[Dixielandjazz] all I know about clarinets

Charlie Hooks charliehooks@earthlink.net
Mon, 22 Jul 2002 22:10:10 -0500


Edgerton wrote:

> 
> Do you have any suggestions to guide me in my half-hearted quest for
> clarinet nirvana? Or am I doomed to a life of choosing between a tractable
> but uninteresting Yamaha and a lusty but demanding LeBlanc? (Are these
> clarinets or women?)
> 


    Sounds as though you already know more about the clarinet field than I
do.  I pretty much stayed with my LeBlanc "Symphonie" model with the 1955
ocb medium lay O'Brien crystal that played beautifully in tune with just the
sound I wanted, although I would have preferred staying with the old Albert
system I started on.  I have, and on occasion will try to play in parades,
an Albert Eb that can sound like a piccolo trumpet!  It may be that the
Albert sound is what you're after, but let's hope not: they're too damn hard
to learn in later years.  They're even too hard to REMEMBER in later years!

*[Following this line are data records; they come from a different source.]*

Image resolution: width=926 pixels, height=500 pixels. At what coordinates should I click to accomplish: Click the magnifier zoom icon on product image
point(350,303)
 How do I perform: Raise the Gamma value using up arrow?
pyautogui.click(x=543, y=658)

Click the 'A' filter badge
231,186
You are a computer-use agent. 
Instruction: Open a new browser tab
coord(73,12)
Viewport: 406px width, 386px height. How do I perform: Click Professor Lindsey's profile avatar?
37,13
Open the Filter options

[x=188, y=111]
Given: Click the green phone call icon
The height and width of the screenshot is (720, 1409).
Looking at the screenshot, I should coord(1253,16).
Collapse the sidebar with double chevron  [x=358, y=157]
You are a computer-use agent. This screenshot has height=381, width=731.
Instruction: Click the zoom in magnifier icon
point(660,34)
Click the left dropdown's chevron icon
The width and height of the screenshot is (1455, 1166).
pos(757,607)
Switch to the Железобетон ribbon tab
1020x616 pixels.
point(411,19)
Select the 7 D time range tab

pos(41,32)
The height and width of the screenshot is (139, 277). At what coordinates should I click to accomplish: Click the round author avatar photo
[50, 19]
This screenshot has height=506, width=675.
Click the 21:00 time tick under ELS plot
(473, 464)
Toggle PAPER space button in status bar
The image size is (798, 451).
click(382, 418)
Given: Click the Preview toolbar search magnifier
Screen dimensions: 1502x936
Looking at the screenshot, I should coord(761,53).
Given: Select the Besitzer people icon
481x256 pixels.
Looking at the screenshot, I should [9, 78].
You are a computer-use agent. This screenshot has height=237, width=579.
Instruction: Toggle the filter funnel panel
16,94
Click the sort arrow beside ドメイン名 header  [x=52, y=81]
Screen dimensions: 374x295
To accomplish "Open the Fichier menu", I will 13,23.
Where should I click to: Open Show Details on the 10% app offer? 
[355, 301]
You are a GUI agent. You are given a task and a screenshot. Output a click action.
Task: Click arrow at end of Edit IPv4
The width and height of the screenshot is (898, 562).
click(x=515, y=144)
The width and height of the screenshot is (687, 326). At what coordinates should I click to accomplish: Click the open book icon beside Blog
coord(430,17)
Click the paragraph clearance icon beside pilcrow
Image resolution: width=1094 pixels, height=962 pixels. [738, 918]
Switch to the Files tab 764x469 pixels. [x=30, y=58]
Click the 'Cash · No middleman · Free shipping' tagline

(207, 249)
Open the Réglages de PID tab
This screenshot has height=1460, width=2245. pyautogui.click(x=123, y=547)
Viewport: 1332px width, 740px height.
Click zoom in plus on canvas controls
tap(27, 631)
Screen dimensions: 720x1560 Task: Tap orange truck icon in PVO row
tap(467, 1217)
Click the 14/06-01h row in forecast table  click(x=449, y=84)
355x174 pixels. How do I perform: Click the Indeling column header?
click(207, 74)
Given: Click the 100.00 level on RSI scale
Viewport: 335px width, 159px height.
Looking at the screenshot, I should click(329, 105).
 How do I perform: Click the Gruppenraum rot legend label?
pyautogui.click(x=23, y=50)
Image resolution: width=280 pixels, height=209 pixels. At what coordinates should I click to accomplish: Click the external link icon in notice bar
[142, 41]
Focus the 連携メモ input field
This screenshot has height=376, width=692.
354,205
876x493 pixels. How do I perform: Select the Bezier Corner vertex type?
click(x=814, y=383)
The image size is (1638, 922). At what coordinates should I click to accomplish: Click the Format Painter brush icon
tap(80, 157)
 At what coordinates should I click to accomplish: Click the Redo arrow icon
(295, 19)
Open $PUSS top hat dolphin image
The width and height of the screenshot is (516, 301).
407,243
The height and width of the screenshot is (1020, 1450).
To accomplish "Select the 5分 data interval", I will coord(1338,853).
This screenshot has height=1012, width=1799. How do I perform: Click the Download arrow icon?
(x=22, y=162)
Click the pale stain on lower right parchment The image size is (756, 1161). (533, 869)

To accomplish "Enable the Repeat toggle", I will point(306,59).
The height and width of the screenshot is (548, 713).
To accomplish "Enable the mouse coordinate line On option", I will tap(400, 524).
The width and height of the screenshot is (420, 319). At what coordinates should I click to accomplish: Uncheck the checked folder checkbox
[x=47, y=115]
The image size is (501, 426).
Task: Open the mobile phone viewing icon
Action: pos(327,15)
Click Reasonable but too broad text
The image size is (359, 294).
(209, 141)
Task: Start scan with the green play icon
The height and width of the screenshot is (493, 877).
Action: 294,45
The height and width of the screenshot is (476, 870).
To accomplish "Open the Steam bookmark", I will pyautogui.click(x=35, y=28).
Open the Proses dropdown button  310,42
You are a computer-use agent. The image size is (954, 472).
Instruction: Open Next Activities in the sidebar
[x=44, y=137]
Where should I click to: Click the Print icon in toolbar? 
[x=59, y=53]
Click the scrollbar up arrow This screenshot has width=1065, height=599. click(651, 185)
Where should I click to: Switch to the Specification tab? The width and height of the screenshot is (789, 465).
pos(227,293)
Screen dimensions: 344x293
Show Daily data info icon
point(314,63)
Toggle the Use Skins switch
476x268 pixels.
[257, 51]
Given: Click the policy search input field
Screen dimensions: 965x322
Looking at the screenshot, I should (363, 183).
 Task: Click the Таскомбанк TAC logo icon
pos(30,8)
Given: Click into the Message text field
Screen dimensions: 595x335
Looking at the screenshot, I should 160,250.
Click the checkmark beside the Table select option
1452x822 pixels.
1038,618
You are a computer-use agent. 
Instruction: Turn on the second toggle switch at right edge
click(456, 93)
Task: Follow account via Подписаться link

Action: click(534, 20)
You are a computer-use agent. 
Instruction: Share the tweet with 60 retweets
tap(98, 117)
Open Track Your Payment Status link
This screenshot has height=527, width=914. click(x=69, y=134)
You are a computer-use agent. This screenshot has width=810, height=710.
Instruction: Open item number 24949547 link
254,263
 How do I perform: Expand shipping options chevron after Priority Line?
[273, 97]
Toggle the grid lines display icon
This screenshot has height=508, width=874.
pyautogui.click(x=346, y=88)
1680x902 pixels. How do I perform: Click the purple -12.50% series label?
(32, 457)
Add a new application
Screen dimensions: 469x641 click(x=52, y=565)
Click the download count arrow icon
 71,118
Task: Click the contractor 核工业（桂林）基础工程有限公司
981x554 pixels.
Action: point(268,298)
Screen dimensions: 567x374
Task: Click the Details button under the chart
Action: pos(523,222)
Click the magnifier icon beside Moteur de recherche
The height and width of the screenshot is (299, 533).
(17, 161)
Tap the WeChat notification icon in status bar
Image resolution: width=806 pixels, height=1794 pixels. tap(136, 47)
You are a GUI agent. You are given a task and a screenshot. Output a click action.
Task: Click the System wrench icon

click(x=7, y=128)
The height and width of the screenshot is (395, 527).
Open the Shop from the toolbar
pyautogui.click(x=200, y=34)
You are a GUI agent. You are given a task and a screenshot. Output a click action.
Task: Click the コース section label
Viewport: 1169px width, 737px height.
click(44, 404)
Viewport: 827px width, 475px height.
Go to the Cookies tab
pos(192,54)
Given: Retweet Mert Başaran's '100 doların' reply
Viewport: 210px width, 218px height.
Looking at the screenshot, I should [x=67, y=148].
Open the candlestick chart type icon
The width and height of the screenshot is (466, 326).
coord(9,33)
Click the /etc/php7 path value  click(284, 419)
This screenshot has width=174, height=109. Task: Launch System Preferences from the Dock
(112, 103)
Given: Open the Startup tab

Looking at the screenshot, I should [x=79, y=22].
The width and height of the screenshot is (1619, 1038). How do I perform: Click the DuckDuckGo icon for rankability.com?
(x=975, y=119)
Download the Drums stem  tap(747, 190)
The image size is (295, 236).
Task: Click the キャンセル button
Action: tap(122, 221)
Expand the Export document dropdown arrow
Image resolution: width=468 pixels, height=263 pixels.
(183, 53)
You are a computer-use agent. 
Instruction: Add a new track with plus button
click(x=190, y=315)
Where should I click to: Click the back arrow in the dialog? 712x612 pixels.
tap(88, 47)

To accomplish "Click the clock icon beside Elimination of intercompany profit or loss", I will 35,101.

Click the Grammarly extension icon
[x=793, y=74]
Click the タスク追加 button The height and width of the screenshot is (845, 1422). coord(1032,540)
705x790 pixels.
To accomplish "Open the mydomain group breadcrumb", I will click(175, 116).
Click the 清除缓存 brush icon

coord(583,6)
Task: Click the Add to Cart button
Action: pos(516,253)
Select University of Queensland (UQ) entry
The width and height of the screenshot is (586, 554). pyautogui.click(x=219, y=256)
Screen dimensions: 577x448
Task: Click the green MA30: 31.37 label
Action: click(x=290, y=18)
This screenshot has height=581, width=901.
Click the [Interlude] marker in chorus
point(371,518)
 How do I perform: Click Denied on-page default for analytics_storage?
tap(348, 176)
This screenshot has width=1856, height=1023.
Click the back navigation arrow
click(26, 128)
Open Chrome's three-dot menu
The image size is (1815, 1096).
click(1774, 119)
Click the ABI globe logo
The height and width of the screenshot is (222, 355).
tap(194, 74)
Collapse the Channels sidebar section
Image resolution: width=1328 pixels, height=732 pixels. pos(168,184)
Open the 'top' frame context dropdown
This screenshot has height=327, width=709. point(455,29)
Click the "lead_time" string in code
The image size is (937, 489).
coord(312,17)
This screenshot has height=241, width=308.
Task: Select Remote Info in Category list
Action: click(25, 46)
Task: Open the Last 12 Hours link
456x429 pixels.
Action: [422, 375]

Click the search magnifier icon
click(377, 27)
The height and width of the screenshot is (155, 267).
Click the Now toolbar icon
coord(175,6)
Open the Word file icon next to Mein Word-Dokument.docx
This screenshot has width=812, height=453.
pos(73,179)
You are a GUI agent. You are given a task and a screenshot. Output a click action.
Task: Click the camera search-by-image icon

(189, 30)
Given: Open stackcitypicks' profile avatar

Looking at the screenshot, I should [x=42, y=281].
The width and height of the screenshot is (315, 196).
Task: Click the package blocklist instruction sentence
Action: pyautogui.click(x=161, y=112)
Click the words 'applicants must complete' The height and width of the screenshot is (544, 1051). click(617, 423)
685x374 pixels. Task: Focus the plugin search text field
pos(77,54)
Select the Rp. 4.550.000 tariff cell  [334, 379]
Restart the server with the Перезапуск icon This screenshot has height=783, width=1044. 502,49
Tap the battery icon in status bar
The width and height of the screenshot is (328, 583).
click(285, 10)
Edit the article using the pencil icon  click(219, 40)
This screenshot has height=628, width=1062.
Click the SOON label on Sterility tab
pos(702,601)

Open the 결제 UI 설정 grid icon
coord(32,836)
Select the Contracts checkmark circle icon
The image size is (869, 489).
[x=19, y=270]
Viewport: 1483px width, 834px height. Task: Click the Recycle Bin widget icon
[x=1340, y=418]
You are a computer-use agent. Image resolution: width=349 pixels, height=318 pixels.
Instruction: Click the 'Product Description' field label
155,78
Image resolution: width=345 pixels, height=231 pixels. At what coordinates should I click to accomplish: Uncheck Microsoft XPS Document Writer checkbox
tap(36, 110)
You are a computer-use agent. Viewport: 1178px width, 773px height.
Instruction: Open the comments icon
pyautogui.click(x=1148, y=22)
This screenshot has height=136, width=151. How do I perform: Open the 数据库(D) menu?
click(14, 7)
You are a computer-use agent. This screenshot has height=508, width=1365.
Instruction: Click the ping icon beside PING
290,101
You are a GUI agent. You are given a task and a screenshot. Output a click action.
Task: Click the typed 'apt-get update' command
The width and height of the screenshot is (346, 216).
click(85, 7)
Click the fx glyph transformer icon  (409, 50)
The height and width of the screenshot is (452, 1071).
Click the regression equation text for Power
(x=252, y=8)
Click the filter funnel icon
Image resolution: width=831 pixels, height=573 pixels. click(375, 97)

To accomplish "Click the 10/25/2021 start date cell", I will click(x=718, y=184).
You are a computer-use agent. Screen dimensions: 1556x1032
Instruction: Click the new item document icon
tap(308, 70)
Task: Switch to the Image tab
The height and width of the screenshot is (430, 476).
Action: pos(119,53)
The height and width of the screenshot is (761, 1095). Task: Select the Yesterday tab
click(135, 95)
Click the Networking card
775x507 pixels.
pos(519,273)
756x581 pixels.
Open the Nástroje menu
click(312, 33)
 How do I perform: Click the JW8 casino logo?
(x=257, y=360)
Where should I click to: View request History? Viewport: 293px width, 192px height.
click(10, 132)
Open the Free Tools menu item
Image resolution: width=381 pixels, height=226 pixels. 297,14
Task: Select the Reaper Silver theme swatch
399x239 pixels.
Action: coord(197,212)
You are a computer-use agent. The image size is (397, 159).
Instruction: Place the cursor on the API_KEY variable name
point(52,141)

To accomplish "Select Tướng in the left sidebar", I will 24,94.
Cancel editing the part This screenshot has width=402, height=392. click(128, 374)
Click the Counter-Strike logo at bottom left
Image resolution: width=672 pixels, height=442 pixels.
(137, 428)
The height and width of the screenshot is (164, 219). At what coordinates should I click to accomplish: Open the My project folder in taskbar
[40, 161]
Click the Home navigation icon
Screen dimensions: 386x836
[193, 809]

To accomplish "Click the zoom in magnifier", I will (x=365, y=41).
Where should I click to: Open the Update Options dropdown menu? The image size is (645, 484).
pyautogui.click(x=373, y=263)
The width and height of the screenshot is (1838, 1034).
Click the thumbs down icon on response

    I've had some success with changing to a different barrel on the Selmers
I play now (that my LeBlanc is just worn out in the joints--like me). Chuck
Hedges swears that the proper barrel makes all the difference; but trouble
with Chuck is, whatever barrel he's playing at the moment is "the perfect
one," and tomorrow he'll have changed to an even more "perfect" one. Before
meeting Chuck, I never knew there were so many shades of perfection!

    Then there's a chance that different mouthpieces will do the trick, but
that's also conjectural.  Years ago, when the original old man OBrien was
alive, I used one of his #5 (his widest) opening to play without an amp in
the Boll Weevil Jass Band, a Turk Murphy style hard blowing bunch, and I
could stand up there an blow right with them.  Trouble was, it soon killed
my chops and gave me intonation problems.  The guys all loved it, but I soon
went back to the medium lay.  Once you start the mouthpiece search, it never
ends.  So I've adopted Gene Bolen's attitude: he explained his policy. "Piss
on reeds!"  I now just put one on the horn and blow it.  Question is, who is
master, it or me?  Maybe the same with mouthpieces, but I think not.

    ..."the Selmers I play now..."!  Nope.  The ones I DID play until a year
ago when twisty-finger arthritis made me go to a plateau clarinet unless I
want to spend the rest of my life playing saxaphone.  I don't.

    Sorry I can't be of more help, but writing about it is fun.